La société Prestige invoque l'article 442-6 I 2a du Code de commerce.
Toutefois cette société ne démontre absolument pas que la société Home Shopping Service aurait obtenu de la société Prestige un avantage qui ne correspondrait à aucun service commercial ou serait manifestement disproportionné par rapport au service qui lui est rendu.
La société Prestige qui se prévaut de l'article 442-6 I 2b du Code de commerce n'établit nullement un abus de position dominante de la société Home Shopping Service, ni que cette société la soumettrait à des conditions commerciales ou des obligations injustifiées.

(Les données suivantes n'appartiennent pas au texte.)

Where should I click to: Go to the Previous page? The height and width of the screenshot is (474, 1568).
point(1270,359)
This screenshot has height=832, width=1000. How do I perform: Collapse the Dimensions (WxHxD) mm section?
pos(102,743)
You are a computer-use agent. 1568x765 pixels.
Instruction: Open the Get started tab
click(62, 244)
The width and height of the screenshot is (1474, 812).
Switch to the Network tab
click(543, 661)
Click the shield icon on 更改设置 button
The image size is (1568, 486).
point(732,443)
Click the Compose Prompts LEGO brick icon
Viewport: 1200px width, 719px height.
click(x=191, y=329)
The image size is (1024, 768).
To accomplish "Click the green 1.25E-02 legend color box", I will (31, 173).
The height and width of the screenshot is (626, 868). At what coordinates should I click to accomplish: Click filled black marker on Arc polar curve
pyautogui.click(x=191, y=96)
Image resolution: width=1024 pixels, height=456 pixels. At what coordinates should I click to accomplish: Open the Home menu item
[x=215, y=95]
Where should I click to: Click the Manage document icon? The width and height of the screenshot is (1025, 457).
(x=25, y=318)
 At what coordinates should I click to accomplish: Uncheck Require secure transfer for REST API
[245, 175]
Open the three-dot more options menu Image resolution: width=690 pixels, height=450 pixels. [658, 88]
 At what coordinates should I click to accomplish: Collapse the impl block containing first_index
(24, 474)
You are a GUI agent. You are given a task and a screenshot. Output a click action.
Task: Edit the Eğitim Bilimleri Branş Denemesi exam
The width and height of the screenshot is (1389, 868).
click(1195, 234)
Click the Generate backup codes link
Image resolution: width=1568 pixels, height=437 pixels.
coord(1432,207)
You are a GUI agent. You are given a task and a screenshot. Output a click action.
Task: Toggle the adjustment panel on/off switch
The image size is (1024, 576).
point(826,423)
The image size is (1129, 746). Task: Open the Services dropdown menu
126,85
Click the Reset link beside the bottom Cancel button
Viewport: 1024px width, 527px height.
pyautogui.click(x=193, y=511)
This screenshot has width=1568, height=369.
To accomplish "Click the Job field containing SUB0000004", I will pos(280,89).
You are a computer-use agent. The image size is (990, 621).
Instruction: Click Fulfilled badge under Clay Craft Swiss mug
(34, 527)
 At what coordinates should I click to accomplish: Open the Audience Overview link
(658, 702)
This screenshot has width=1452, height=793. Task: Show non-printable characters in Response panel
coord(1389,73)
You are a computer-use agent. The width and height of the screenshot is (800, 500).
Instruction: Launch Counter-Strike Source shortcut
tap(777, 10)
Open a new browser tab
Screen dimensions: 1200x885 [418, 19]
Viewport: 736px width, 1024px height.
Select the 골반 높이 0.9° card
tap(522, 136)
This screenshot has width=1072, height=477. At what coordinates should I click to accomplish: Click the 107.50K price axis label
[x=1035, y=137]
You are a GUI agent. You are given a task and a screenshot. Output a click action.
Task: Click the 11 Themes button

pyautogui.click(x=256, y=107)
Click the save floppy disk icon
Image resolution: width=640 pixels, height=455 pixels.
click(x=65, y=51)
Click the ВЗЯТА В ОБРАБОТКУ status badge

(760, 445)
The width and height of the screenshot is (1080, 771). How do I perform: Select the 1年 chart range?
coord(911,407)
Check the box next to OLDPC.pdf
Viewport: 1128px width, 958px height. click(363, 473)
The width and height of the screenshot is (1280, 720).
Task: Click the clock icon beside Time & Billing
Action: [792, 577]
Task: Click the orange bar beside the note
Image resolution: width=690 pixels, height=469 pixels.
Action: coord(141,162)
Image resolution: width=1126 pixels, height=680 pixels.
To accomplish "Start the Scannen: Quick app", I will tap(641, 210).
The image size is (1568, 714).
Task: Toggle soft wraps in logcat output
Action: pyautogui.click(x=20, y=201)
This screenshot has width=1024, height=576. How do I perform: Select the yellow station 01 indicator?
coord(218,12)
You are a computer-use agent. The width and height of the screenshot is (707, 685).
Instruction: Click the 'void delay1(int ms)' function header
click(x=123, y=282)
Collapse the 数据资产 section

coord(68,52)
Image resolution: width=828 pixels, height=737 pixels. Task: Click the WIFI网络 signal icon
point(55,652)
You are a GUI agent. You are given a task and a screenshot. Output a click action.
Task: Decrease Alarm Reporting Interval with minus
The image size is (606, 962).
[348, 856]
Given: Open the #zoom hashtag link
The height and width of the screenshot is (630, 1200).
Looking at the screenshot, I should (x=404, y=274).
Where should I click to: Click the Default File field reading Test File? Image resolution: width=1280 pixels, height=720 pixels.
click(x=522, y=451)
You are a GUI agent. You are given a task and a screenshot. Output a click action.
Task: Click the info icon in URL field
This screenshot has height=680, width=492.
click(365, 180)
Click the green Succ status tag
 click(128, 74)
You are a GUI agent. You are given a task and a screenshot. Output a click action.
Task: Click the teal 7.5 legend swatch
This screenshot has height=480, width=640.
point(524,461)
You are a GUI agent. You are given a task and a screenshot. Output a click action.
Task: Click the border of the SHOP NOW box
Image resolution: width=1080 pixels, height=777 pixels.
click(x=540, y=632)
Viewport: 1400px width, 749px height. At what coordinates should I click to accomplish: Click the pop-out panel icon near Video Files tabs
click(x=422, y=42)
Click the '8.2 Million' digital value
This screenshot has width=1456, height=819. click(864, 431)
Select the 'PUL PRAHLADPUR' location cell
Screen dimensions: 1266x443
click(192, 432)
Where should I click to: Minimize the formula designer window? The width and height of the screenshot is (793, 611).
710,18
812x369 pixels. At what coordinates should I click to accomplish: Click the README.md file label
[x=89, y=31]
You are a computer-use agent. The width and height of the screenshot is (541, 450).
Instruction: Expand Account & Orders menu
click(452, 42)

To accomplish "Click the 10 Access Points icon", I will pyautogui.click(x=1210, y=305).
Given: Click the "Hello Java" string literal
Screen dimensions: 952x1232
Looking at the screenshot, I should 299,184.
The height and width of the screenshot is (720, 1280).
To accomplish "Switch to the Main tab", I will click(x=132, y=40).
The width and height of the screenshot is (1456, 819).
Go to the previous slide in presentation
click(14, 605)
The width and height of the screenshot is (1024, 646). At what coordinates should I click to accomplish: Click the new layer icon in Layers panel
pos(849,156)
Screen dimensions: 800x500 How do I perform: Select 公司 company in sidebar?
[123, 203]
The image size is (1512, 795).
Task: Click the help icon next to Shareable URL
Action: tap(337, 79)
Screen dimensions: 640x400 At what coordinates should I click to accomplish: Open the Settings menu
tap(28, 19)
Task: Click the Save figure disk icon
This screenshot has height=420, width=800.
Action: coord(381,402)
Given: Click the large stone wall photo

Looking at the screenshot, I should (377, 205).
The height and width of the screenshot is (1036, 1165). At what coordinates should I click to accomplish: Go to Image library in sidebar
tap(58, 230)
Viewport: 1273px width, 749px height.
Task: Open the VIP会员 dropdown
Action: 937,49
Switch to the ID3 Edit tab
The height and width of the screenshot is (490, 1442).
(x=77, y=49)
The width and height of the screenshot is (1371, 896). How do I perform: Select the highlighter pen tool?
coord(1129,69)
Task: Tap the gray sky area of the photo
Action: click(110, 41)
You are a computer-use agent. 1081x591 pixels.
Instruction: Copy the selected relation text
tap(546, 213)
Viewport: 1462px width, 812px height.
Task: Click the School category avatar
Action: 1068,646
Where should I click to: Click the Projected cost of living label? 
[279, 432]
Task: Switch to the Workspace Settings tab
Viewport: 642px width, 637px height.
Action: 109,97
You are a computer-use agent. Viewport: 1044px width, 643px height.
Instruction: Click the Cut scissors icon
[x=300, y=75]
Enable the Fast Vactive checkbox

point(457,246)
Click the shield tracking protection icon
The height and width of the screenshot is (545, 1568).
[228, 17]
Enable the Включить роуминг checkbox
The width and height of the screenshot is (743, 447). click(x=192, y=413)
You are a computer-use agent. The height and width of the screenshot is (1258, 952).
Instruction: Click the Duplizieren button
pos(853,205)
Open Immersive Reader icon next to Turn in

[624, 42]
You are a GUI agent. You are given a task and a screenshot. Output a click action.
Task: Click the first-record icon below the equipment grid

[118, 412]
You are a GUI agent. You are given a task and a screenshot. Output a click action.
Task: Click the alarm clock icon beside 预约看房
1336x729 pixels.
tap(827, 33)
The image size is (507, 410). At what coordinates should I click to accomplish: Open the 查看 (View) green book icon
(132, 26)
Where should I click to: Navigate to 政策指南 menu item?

Il convient en effet de relever qu'il existe de nombreuses sociétés dont l'objet social est identique à celui de la société Home Shopping Service et avec lesquelles la société appelante était libre de contracter.
La société Prestige invoque les dispositions de L. 442-6 - 8 du Code de commerce en faisant valoir que la société Home Shopping Service ne comptabilisait pas ses pièces comptables mais les bons de retour, facturait d'office les remises quantitatives selon un palier de chiffre d'affaire, et s'octroyait des avoirs systématiques.
Toutefois, la disposition dont se prévaut la société appelante n'était pas en vigueur au moment de la souscription du contrat en mai 2005 puisqu'elle a été introduite par la loi du 2 août 2005.
La demande de dommages intérêts présentée sur le fondement de l'article précité est donc rejetée.
En conséquence, le jugement attaqué est infirmé.
La société Prestige, dont les demandes sont rejetées, est condamnée à payer à la société Home Shopping Service une indemnité de 2 000 euros sur le fondement de l'article 700 du Code de procédure civile.
La société Home Shopping Service qui n'établit pas l'existence d'autre préjudice est déboutée de sa demande de dommages et intérêts.
Par ces motifs : LA COUR, Infirme le jugement attaqué, Statuant à nouveau, Déclare nulles les clauses contenues dans le contrat passé entre les parties au titre des remises de fin d'année et des remises quantitatives, Condamne la société Prestige à payer à la société Home Shopping Service la somme de 57 311,14 euros qui produira intérêts à compter du 20 février 2006 outre une indemnité de 2 000 euros sur le fondement de l'article 700 du Code de procédure civile, Déboute les parties de leurs demandes autres ou plus amples, Condamne la société Prestige aux dépens de première instance et d'appel recouvrés conformément à l'article 699 du Code de procédure civile.